[comp.sys.mac.programmer] Meaning of visRgn in offscreen

jpd00964@uxa.cso.uiuc.edu (08/25/89)

/* Written  8:26 am  Aug 23, 1989 by kk@mcnc.org in uxa.cso.uiuc.edu:comp.sys.mac.programmer */
/* ---------- "Re: Meaning of visRgn in offscreen" ---------- */
>>BitMaps are slow because they are sent as Hex data as required by PostScript.
>
>I've just looked it up in the Adobe manuals: Hex or binary turns out to be
>the same bits (unless LW driver tries to do some fancy data compression
>while sending it over).

hex is just encoded binary.  However, this is not what the original meant.  It
is sent as hex data as opposed to a tokenized image.

>The way Ifigure it out, it should take about 3 seconds to print a full-page
>bitmap at 25% reduction with 'exact bimap image' turned ON. (this is assuming
>transfer rate about .5Mbytes per second - I seem to recall this value from
>somewhere in the IM).  Can anybody tell me why it ain't so?

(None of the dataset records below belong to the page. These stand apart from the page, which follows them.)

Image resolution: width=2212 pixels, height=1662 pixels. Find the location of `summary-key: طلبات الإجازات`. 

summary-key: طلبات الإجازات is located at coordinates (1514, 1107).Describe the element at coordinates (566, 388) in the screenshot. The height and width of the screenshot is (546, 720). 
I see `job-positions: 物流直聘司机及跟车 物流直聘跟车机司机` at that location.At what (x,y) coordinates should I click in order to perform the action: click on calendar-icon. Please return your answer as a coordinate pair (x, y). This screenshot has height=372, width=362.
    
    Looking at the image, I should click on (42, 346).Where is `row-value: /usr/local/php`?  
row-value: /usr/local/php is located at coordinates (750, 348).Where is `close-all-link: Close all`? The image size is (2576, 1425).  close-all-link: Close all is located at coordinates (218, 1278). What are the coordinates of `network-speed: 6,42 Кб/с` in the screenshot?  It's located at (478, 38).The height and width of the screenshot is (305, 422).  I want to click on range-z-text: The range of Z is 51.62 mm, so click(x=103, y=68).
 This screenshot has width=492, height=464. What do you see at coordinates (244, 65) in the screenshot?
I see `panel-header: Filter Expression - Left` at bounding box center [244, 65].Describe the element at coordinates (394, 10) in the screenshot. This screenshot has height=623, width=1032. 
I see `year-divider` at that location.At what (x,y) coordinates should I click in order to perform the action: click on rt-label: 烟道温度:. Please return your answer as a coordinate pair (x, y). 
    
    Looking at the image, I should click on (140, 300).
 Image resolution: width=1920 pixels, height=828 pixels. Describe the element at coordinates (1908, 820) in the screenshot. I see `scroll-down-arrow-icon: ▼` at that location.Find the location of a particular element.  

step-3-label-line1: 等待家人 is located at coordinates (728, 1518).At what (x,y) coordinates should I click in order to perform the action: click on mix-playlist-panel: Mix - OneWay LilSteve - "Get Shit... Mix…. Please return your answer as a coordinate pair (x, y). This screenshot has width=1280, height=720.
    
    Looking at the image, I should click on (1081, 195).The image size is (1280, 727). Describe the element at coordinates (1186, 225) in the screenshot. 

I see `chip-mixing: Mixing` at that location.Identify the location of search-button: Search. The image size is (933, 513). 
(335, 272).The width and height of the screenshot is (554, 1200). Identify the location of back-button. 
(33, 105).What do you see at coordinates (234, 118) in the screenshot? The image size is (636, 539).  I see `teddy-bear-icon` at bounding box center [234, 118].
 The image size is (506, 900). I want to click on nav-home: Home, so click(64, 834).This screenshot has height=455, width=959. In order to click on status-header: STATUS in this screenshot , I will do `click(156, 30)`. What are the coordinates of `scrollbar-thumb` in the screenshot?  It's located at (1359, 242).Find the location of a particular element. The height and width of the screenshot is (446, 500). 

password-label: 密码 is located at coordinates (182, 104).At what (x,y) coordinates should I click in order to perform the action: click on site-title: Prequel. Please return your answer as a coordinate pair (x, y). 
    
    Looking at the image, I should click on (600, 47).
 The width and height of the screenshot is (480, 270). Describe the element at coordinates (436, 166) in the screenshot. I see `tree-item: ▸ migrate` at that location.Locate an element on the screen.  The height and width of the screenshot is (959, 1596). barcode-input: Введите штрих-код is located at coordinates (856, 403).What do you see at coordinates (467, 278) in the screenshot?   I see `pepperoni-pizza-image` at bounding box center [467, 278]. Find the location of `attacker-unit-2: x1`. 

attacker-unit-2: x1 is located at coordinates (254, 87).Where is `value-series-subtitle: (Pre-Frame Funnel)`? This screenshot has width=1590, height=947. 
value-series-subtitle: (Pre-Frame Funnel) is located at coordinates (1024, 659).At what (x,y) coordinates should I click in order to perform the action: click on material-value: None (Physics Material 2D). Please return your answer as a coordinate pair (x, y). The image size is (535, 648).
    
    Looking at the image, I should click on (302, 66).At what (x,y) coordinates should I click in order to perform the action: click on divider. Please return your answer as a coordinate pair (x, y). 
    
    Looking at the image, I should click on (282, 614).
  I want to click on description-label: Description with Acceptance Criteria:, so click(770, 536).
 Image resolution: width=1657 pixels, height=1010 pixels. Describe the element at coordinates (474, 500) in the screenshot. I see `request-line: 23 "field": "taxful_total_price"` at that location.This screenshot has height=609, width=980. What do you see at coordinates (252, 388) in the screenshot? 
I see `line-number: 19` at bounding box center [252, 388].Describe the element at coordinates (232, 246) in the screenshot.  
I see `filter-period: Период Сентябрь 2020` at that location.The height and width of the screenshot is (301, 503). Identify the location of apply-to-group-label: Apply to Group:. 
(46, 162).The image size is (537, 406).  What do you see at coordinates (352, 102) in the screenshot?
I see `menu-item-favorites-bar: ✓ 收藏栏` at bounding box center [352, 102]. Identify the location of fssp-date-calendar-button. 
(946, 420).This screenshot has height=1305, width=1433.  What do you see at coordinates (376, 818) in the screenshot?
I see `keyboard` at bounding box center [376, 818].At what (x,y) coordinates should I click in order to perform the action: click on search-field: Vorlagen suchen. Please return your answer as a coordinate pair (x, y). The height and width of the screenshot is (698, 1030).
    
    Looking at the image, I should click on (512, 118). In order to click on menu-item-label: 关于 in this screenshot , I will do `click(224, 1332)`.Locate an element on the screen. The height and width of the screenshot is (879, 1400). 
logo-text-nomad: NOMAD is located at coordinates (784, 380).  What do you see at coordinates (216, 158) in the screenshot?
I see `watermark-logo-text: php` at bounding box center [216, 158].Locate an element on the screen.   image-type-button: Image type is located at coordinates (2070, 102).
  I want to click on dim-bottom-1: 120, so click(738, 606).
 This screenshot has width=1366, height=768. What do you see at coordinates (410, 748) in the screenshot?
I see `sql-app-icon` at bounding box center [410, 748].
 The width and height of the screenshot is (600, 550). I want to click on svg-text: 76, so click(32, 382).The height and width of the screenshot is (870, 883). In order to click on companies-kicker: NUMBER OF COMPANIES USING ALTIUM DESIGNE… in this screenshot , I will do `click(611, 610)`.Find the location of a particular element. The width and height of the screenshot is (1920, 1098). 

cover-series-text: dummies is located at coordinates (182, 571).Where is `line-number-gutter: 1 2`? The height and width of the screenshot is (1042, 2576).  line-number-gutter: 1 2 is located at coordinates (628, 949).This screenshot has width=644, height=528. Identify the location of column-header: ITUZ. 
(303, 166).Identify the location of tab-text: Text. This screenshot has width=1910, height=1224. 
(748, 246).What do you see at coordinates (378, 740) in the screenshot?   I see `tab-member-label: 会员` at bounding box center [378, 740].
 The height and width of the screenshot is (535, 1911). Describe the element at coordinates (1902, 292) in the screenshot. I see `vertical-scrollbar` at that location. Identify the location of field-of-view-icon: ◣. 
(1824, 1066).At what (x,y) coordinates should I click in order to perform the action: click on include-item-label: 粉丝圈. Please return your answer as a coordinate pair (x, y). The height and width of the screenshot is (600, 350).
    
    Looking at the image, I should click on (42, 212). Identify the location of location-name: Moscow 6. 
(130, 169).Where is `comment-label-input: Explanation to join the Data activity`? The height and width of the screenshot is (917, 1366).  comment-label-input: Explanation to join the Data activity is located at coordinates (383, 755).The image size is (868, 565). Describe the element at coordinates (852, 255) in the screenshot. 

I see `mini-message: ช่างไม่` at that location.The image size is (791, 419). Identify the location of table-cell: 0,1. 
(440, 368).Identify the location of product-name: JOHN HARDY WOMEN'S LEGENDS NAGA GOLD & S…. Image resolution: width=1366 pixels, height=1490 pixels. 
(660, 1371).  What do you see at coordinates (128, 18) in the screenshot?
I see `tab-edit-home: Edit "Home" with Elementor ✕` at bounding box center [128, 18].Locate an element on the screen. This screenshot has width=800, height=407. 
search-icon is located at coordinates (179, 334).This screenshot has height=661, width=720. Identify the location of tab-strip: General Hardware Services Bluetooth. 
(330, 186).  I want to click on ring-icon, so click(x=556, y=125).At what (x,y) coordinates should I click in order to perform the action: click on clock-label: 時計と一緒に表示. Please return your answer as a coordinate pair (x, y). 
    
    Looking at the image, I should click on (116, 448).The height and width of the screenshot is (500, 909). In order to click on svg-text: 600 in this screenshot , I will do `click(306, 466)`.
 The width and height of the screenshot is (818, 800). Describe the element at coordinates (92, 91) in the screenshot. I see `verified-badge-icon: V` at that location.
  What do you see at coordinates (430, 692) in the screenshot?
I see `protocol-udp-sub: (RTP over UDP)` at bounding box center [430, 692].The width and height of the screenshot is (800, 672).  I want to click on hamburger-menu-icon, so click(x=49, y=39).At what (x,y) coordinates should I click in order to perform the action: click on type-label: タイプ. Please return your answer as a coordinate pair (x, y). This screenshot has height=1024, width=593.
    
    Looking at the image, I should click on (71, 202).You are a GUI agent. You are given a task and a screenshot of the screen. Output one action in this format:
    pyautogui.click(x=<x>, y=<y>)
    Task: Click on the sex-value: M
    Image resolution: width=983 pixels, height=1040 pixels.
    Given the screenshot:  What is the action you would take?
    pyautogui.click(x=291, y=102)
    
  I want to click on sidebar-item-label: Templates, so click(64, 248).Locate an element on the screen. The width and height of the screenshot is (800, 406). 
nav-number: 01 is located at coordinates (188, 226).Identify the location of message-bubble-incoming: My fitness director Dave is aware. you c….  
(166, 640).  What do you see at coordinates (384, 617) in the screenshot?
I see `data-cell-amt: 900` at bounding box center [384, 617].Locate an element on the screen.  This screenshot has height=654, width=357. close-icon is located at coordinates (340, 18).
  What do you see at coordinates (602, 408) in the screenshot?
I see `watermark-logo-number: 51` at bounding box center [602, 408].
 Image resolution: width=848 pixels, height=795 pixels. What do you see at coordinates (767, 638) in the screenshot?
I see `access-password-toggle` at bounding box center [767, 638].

The transfer rate is no where near that.  That would be on an empty appletalk
network with no overhead.  Appletalk packets have overhead, and there are
always people talking over the network at least saying I am still alive.  Also
the rate is roughly half that.

But even so, data transmission is not the limiting factor here.  The imaging
rate is.  Even though you are sending a bitmap, that bitmap is not going to
be represented at the same resolution, or rather, postscript encoding will not
gaurentee that it is identical.  That means it must be re-rendered, and all
those pixels must be turned either on or off accordingly.  That is why it is
so slow.  It must convert your bit-map into its own bitmap.